Star Baby, Bethani married William Andrew (Drew) on March 25, 2016. Wait that's only 15 days after Jim passed away. I guess the mourning period for a sociopath is less than 14 days.
The newlyweds are expecting their first child in May of 2017. Ok, I guess that means she is pregnant unless he is and that would be one for the record books.
Hey hun, your Promissory Note is Due. Small claims in Kentucky is easy to file on-line. Oh just in case you are still with AA or NA, Step Eight is [B]"We made a list of all the persons we had harmed and became willing to make amends to them all"[/B]. So can I expect your payment anytime soon? Welcome to 2017 Bethani!
Liars, sociopathic or otherwise
If it's not "how do you like your dick sucked" or "do you like mish, doggie or cowgirl," why do you give a shit what she says?
Understanding Is What Step Eight is All About
Star, your pontification holds no water with me, many on this board, many in your past life and those that you have harmed even since you became "Sober". Yes you have stolen or scammed others since your "Sobriety". Yes it was their choice to believe in you and help you out with certain expectations, but it was your choice to continue with your addictive behavior and take from them knowing you would not make good on your promises.
You need not tell me about addiction and NA. I am more familiar with it than you will ever be, because I lived it through the eyes of my deceased fiance for over 5 years.
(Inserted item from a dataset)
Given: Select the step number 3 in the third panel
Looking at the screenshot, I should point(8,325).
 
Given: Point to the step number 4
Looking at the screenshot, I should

I live it today and give back to others on a daily basis in memory of her achievement. I will always stand by any addict that is in recovery, even you. I do this because an addict in recovery should be supported and praised for their accomplishment. It's a very hard road to travel and if you are truly on that road then I commend you.
You may not be an active user, but you have yet to start your recovery. I remember that breakfast very well. I remember the humility in your spoken words about how you and your sponsor had discussed the need for you to start to repay those who you had harmed. How you needed to repay me and even BGUAM. Yet you once again fail to follow the steps of your sobriety. Did you bypass step eight? It is obvious from the words of your post that you have not truly tested your newfound humility because of the title to your post [B]I Will Never Understand[/B]. It is your inability to "understand" that tells me you have not a care in the world to even begin to make "Amends to those you have harmed". Not one word in you post even begins to show the Humility of what step eight requires. Maybe you and your sponsor should revisit this step so you can once again start the forgiveness process, so you can possibly forgive and be forgiven.
I care not what you do in your life, but I do care about your sobriety. I may never like you or trust you but I will always hope that you stay sober because that achievement is paramount. So please don't continue to lie to this board about how you have truly "changed your ways". You, your sponsor, others on this board, others in your life and I know the truth because there is no humility in your post. Only the Star, the addict, hopefully a recovering addict not an active one, but one who still has very addictive behaviors. Make amends and then you will make believers of us all. Then I will move on.